Directions for this task - Copy out exactly the lines from the start of the data to the line containing "Given: Open Checking". Include both.

Collected data entries
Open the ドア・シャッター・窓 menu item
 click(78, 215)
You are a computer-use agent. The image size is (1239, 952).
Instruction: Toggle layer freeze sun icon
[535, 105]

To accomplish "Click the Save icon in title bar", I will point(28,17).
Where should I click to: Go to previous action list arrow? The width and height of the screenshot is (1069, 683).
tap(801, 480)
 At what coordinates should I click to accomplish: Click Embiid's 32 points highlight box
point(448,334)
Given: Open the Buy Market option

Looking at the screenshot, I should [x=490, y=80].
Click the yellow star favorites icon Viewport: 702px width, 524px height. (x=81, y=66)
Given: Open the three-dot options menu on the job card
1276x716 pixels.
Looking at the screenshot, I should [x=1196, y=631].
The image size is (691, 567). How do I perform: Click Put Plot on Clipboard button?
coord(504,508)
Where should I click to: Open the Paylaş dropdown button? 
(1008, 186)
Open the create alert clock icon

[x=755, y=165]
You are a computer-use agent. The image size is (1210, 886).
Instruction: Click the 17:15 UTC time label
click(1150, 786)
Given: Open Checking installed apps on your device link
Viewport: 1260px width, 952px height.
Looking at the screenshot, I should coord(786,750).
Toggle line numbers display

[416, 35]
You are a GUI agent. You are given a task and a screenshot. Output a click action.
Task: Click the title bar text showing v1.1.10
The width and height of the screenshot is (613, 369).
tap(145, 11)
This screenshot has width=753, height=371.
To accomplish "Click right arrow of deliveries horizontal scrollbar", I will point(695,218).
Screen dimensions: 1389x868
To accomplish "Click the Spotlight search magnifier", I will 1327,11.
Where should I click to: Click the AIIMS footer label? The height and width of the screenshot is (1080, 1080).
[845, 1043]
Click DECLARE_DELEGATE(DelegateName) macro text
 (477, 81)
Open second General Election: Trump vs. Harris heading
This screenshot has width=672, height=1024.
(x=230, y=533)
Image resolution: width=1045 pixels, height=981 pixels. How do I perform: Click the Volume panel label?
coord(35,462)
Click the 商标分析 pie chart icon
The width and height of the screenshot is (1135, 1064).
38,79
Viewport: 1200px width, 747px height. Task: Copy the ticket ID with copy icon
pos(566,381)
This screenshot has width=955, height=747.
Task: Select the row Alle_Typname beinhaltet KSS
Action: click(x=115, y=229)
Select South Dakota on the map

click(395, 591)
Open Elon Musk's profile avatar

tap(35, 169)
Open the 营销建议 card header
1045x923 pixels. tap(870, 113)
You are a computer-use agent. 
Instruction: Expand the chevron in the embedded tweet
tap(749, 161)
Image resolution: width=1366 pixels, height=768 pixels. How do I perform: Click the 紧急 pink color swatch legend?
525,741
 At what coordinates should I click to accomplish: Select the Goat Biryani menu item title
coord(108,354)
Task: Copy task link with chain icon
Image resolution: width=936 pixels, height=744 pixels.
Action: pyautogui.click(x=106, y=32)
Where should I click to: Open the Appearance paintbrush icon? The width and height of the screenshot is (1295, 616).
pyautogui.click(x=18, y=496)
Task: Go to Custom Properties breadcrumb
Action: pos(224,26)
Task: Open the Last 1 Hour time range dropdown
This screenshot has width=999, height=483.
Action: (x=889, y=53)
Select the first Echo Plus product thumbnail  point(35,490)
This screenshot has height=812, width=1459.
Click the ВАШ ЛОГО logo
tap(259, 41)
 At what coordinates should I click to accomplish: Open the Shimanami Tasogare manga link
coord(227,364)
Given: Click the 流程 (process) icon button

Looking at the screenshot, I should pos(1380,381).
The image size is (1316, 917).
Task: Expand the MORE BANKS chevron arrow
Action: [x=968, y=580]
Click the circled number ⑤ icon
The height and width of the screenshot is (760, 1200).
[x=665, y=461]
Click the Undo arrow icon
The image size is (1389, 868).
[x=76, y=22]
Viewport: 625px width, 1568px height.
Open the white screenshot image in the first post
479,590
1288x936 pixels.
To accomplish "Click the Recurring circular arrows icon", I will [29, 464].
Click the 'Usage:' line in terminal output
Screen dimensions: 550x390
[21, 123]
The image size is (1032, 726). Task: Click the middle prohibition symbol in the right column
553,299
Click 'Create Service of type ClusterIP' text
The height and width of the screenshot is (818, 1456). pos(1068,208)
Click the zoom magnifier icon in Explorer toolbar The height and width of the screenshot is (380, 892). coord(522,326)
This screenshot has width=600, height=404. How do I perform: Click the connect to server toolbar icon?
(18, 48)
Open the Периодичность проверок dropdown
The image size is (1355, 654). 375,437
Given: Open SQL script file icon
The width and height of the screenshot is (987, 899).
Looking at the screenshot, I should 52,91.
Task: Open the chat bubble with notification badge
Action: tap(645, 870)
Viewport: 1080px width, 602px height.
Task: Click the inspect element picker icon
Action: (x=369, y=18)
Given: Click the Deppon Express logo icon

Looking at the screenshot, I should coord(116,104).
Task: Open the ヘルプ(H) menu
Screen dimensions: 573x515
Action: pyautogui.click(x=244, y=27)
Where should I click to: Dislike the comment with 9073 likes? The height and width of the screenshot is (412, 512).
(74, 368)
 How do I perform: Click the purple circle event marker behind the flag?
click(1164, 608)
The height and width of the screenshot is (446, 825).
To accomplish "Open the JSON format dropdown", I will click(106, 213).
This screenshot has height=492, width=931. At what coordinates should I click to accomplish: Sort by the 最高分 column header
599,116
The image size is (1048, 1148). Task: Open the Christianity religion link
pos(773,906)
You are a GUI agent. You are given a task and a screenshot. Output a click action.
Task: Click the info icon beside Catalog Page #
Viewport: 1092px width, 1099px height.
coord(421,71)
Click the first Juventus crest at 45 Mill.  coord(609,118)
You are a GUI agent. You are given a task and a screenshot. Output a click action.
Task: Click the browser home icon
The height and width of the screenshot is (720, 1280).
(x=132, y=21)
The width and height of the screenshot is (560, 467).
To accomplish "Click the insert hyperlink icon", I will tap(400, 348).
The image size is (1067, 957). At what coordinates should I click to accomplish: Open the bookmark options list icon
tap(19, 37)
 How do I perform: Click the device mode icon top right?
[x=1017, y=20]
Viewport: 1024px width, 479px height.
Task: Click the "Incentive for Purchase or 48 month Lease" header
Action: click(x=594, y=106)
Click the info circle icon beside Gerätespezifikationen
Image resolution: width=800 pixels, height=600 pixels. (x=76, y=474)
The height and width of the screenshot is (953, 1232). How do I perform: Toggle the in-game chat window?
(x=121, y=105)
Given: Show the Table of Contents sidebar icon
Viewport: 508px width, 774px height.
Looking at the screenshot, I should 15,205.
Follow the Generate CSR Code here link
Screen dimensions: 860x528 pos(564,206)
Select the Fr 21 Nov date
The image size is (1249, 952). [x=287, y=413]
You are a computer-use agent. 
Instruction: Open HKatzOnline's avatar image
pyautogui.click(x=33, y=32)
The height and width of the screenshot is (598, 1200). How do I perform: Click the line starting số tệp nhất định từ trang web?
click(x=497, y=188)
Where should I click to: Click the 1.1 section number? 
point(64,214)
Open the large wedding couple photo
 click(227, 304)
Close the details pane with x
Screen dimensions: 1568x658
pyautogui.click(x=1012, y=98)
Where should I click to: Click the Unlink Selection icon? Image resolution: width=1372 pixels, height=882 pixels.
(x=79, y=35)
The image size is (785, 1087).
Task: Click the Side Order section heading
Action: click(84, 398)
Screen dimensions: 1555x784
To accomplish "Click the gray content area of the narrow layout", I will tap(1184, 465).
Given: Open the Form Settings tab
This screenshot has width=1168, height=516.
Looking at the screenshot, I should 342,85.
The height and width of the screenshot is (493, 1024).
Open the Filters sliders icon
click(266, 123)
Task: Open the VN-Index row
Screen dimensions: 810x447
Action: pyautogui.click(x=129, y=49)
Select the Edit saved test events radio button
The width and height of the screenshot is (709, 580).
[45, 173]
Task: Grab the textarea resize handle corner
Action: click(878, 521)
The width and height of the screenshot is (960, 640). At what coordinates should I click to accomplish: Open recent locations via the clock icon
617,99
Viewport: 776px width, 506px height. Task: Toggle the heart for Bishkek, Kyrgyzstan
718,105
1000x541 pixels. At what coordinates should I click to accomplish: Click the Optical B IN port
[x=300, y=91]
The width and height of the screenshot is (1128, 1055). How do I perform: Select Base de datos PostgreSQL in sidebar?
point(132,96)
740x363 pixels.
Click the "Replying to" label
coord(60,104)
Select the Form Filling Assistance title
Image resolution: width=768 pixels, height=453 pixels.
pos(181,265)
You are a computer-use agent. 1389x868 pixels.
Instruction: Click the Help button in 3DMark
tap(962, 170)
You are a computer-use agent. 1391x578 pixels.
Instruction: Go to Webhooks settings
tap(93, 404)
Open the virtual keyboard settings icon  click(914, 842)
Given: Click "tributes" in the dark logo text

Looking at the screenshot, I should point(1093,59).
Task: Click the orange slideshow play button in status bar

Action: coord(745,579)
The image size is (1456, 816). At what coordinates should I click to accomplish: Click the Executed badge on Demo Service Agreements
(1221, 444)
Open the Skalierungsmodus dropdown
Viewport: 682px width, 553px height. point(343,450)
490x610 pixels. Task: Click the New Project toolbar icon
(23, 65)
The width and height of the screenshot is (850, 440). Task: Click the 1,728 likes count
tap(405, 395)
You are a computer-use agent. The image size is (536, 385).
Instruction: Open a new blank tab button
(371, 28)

Solution below -
Open the ドア・シャッター・窓 menu item
 click(78, 215)
You are a computer-use agent. The image size is (1239, 952).
Instruction: Toggle layer freeze sun icon
[535, 105]

To accomplish "Click the Save icon in title bar", I will point(28,17).
Where should I click to: Go to previous action list arrow? The width and height of the screenshot is (1069, 683).
tap(801, 480)
 At what coordinates should I click to accomplish: Click Embiid's 32 points highlight box
point(448,334)
Given: Open the Buy Market option

Looking at the screenshot, I should [x=490, y=80].
Click the yellow star favorites icon Viewport: 702px width, 524px height. (x=81, y=66)
Given: Open the three-dot options menu on the job card
1276x716 pixels.
Looking at the screenshot, I should [x=1196, y=631].
The image size is (691, 567). How do I perform: Click Put Plot on Clipboard button?
coord(504,508)
Where should I click to: Open the Paylaş dropdown button? 
(1008, 186)
Open the create alert clock icon

[x=755, y=165]
You are a computer-use agent. The image size is (1210, 886).
Instruction: Click the 17:15 UTC time label
click(1150, 786)
Given: Open Checking installed apps on your device link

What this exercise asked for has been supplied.